Practice at a really large speed range. Make all renditions compelling. If you feel that it's not really feasible at some speed, particularly low speed, "all the musicality" is not there. Admittedly, this scales worse with piano as a percussive instrument than with continuous-tone instruments (bowed strings, wind instruments and so on). If you work with an electronic keyboard, select some continuous patches like organ, harmonium, accordion or similar and practice a bit with that. They are lousy for practising just the right strength of attack but make sloppy release timing a lot more conspicuous than a piano. Don't overdo it in order not to mess with the main thrust of your technique but it can give some important pointers for subtle elements of expressivity that are low-hanging fruit. They can also give some incentive for improving your fingerings where you excessively rely on "finger-hopping" (an execution limiting the deliberation you can exercise with your phrasing).
Record yourself. That's as important a tool for the musician as making a source code printout is for a programmer: most of the time you don't even need to examine the result to figure out where the problem is. The mere presence of a mechanical observer is making all the difference.
And of course, listen to yourself. Swing your rendition (make first part of a beat longer than the second part). Reverse swing it. Play it with various articulations from staccato to legato.

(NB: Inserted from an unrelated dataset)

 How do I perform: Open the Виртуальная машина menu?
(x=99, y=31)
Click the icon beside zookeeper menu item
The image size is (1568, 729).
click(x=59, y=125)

Your ultimate rendition is anchored flexibly in the middle of a large range of interpretations, with you controlling where to go every moment.
If you are bored, you are not feeling that large range and keeping to a wonderful path amidst it but are having tunnel vision on your rendition.
Try listening out particular voices and lines and their development and articulation. Are they self-consistent? Are they cohesive on their own rather than some note glued onto others and dragged along?
Once you have successfully addressed all expressive shortcomings in your sound texture and have worked out your path through the rendition, your frequency of simple playing errors will be pretty low. And more importantly, your listeners will give a shit about them because that metric just will not matter to them. It matters in recordings, yes. But when everything else fails, there are sound engineers. Of course, your errors need to be randomly distributed for that to work: you cannot afford having a certain passage have a high quota of problems: in that case you still need to work on it in particular.